YOUR TASK>
What lines below mention the word "chart"? Copy each one.

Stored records

--- START ---

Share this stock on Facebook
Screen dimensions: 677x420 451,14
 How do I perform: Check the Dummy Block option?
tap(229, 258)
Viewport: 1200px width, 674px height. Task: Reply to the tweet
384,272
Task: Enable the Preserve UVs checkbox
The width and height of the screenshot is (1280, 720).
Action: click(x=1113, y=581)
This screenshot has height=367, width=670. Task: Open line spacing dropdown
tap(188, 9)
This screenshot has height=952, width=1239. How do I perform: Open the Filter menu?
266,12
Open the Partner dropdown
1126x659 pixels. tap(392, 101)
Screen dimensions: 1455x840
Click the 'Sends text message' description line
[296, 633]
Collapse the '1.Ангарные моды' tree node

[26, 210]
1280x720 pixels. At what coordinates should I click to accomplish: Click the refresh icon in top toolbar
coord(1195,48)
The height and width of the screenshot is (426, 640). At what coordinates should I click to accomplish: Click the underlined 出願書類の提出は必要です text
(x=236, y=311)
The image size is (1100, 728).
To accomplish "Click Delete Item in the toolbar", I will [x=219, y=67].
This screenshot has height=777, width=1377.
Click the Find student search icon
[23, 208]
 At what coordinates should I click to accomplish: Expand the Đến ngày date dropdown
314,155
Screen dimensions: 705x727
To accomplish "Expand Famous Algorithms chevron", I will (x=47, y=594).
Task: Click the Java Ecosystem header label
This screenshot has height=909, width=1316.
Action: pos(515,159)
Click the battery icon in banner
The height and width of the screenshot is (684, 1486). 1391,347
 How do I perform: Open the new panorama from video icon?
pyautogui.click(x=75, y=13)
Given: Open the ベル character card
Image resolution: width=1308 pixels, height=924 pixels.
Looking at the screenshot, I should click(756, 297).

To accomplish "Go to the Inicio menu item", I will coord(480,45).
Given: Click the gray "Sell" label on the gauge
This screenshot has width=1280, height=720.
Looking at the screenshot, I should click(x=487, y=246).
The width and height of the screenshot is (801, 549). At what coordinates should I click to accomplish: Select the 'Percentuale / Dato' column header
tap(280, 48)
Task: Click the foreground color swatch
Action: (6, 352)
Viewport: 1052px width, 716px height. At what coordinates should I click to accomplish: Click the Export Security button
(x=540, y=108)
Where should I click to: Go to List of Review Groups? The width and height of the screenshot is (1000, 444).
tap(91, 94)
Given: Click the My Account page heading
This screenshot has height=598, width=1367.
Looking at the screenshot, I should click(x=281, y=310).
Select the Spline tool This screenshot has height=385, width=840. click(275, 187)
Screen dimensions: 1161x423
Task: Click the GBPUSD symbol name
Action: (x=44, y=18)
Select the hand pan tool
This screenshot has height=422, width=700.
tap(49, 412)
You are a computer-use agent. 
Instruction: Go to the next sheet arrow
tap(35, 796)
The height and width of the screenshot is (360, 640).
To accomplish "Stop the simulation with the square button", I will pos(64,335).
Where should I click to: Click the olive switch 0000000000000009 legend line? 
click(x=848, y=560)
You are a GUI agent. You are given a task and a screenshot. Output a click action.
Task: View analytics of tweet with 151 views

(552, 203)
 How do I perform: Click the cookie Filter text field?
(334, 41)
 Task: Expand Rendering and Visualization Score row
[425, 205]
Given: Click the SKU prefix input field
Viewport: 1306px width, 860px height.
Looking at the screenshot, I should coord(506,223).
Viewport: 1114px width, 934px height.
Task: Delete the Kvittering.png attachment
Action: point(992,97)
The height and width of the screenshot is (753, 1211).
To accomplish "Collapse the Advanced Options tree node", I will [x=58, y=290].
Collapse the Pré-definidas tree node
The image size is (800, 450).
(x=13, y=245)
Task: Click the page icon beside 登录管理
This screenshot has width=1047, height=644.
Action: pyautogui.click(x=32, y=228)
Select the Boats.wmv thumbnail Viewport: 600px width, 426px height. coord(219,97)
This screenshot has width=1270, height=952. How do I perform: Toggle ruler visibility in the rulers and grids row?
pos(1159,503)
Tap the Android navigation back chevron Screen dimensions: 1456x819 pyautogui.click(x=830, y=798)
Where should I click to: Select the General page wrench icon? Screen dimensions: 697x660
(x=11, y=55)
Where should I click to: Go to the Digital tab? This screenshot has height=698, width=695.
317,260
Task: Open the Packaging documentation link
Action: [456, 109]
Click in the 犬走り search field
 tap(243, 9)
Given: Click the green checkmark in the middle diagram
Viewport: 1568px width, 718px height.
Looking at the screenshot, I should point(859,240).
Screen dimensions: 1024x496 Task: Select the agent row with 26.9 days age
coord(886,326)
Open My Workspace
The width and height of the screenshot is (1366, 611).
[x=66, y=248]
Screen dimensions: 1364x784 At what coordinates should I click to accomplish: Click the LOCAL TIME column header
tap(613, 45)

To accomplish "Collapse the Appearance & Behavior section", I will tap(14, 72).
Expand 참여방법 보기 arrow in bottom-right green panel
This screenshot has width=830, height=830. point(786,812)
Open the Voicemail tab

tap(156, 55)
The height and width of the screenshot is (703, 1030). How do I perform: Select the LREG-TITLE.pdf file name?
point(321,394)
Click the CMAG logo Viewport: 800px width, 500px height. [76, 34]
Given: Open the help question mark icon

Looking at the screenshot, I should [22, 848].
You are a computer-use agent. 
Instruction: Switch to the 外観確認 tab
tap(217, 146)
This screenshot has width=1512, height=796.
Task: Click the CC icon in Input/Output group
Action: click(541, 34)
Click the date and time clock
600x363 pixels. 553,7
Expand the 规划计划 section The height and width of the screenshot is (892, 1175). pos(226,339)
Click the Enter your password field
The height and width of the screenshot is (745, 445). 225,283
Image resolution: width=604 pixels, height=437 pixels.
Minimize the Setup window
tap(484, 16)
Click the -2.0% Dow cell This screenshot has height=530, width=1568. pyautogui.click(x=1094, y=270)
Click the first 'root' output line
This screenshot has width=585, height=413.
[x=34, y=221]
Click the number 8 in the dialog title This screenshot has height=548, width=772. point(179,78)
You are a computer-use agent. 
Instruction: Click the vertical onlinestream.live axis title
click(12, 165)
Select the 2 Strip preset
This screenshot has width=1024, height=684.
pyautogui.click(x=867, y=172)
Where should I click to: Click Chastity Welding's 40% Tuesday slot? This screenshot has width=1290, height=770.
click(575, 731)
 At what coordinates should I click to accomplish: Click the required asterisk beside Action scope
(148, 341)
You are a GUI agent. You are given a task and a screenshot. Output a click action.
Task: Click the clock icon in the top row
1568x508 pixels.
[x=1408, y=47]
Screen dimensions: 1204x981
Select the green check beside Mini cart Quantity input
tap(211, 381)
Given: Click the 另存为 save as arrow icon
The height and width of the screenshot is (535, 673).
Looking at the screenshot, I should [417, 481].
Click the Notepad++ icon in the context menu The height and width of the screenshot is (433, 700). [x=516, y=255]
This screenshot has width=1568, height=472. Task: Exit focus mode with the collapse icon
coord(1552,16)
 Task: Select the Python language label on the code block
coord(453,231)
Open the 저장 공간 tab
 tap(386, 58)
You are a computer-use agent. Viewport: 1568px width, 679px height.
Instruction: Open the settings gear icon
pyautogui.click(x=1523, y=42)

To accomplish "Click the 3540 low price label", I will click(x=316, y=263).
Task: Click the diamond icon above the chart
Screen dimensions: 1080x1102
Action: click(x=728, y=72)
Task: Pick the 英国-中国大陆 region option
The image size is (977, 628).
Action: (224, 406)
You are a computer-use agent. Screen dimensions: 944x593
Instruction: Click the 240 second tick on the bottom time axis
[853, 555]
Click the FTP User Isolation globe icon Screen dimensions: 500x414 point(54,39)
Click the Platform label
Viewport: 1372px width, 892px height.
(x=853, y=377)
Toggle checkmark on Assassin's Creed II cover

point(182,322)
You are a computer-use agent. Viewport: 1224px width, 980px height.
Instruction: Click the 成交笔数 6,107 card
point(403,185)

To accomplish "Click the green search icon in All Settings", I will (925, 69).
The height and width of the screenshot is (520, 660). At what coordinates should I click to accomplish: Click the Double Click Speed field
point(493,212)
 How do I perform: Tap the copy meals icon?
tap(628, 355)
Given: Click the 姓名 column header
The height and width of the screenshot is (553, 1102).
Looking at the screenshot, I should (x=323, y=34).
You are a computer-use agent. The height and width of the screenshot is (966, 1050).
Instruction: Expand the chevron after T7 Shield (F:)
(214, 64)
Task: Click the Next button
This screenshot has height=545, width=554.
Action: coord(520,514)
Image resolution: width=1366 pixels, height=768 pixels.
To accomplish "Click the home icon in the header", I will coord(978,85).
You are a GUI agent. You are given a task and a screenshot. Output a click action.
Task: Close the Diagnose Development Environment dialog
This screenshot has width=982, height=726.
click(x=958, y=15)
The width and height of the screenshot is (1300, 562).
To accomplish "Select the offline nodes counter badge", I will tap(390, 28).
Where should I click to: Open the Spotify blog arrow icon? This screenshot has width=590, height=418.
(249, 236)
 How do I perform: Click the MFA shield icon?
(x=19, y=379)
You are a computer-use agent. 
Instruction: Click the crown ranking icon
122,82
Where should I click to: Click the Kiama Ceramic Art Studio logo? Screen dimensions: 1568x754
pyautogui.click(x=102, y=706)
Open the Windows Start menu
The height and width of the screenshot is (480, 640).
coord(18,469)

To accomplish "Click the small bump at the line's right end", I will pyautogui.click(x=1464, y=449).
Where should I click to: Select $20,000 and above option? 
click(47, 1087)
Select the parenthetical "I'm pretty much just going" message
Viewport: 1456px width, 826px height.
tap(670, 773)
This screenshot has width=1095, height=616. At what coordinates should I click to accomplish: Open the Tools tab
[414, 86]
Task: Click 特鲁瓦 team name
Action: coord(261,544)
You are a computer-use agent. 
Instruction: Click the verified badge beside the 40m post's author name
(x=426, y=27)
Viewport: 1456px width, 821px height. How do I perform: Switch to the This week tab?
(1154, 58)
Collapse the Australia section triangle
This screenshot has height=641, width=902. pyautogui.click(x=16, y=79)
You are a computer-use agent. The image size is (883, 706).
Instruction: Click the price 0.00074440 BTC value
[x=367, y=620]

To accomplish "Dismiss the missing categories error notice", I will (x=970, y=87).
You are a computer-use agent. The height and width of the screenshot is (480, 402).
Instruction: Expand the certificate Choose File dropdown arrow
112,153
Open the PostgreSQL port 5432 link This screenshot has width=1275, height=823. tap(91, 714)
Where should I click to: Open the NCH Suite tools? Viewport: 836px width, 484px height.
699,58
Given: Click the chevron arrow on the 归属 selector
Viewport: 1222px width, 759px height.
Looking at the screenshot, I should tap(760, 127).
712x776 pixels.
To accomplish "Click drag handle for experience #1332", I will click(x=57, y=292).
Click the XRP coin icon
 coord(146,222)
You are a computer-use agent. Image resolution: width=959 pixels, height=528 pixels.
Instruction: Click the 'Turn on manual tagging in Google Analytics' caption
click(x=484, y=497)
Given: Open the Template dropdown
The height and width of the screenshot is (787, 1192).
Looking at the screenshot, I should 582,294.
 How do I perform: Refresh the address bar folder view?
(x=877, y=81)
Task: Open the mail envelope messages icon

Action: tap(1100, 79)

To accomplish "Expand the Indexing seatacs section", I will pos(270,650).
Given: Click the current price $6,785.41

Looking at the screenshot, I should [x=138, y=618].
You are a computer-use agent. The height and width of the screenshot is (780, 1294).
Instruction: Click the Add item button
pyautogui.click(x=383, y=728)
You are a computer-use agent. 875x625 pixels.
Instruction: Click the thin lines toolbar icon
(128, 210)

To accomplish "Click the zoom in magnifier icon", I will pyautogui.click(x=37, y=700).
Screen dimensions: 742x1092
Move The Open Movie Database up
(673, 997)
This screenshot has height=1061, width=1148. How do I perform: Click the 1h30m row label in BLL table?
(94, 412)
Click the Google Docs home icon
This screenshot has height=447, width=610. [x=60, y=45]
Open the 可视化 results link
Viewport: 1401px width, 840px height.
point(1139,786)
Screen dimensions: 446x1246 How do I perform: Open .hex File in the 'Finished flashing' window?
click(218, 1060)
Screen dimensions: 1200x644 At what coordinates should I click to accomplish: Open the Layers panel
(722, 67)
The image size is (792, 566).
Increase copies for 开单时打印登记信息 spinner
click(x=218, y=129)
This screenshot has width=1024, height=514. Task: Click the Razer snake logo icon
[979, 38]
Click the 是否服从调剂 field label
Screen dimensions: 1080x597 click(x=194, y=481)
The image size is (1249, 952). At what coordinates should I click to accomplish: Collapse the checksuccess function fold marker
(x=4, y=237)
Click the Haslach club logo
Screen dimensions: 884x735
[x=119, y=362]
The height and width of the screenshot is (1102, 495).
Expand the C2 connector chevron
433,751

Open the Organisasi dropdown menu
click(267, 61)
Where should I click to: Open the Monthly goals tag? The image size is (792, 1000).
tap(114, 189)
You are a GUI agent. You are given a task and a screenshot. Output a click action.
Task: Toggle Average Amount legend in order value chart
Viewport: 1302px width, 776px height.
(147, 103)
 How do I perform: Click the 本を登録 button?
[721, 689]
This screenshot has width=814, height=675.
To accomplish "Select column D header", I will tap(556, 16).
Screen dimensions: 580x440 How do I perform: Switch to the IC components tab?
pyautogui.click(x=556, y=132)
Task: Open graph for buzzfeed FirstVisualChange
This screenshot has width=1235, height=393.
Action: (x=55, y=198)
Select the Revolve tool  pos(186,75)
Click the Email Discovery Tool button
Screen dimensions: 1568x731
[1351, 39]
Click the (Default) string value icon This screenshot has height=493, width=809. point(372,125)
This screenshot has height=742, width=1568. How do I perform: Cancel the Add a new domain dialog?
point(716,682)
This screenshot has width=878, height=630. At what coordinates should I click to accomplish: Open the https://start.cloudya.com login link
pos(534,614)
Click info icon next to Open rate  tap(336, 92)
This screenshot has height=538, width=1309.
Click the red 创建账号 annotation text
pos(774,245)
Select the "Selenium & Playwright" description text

--- END ---

TASK OUTPUT>
Task: Click the diamond icon above the chart
Task: Toggle Average Amount legend in order value chart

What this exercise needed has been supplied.